◆ TO DO
Once you have read the data below, set it all down again exactly.

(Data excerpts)
--- --- ---

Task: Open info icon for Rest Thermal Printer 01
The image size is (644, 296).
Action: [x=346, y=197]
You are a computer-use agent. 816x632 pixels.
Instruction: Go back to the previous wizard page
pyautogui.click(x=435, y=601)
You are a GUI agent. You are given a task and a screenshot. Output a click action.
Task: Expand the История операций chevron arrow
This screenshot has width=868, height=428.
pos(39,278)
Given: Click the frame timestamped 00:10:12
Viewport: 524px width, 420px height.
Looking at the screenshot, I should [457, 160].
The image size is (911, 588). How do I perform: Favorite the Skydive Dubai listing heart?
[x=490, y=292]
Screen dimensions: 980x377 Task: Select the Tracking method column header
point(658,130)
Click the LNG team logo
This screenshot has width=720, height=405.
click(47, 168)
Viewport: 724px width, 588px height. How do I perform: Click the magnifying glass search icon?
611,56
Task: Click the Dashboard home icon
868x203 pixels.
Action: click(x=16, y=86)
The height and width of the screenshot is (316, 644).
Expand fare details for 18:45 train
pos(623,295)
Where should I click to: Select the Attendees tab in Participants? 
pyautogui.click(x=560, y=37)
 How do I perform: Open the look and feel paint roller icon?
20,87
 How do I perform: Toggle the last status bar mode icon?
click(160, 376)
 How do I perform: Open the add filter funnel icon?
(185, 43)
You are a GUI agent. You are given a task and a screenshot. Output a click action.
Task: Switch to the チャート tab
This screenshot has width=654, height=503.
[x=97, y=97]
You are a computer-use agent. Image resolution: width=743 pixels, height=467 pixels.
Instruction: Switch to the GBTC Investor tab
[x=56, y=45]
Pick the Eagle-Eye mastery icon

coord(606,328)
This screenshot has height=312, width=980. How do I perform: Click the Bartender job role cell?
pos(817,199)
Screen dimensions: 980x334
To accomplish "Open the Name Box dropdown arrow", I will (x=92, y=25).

--- --- ---

◆ ANSWER SECTION
Task: Open info icon for Rest Thermal Printer 01
The image size is (644, 296).
Action: [x=346, y=197]
You are a computer-use agent. 816x632 pixels.
Instruction: Go back to the previous wizard page
pyautogui.click(x=435, y=601)
You are a GUI agent. You are given a task and a screenshot. Output a click action.
Task: Expand the История операций chevron arrow
This screenshot has width=868, height=428.
pos(39,278)
Given: Click the frame timestamped 00:10:12
Viewport: 524px width, 420px height.
Looking at the screenshot, I should [457, 160].
The image size is (911, 588). How do I perform: Favorite the Skydive Dubai listing heart?
[x=490, y=292]
Screen dimensions: 980x377 Task: Select the Tracking method column header
point(658,130)
Click the LNG team logo
This screenshot has width=720, height=405.
click(47, 168)
Viewport: 724px width, 588px height. How do I perform: Click the magnifying glass search icon?
611,56
Task: Click the Dashboard home icon
868x203 pixels.
Action: click(x=16, y=86)
The height and width of the screenshot is (316, 644).
Expand fare details for 18:45 train
pos(623,295)
Where should I click to: Select the Attendees tab in Participants? 
pyautogui.click(x=560, y=37)
 How do I perform: Open the look and feel paint roller icon?
20,87
 How do I perform: Toggle the last status bar mode icon?
click(160, 376)
 How do I perform: Open the add filter funnel icon?
(185, 43)
You are a GUI agent. You are given a task and a screenshot. Output a click action.
Task: Switch to the チャート tab
This screenshot has width=654, height=503.
[x=97, y=97]
You are a computer-use agent. Image resolution: width=743 pixels, height=467 pixels.
Instruction: Switch to the GBTC Investor tab
[x=56, y=45]
Pick the Eagle-Eye mastery icon

coord(606,328)
This screenshot has height=312, width=980. How do I perform: Click the Bartender job role cell?
pos(817,199)
Screen dimensions: 980x334
To accomplish "Open the Name Box dropdown arrow", I will (x=92, y=25).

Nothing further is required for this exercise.